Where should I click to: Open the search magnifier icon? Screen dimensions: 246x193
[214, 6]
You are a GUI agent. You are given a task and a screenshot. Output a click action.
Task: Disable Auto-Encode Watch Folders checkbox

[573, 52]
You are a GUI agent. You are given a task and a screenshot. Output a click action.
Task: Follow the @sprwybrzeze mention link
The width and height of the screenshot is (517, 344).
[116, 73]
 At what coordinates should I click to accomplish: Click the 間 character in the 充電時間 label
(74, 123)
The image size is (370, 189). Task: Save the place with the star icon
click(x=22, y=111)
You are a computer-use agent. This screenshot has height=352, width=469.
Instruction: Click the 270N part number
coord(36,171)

⁂

• What you need to do
Reproduce every one of the rows above, changing each occurrence of "screenshot" to "screen capture" and leaving all other text unchanged.

• Response to this exercise
Where should I click to: Open the search magnifier icon? Screen dimensions: 246x193
[214, 6]
You are a GUI agent. You are given a task and a screen capture. Output a click action.
Task: Disable Auto-Encode Watch Folders checkbox

[573, 52]
You are a GUI agent. You are given a task and a screen capture. Output a click action.
Task: Follow the @sprwybrzeze mention link
The width and height of the screen capture is (517, 344).
[116, 73]
 At what coordinates should I click to accomplish: Click the 間 character in the 充電時間 label
(74, 123)
The image size is (370, 189). Task: Save the place with the star icon
click(x=22, y=111)
You are a computer-use agent. This screen capture has height=352, width=469.
Instruction: Click the 270N part number
coord(36,171)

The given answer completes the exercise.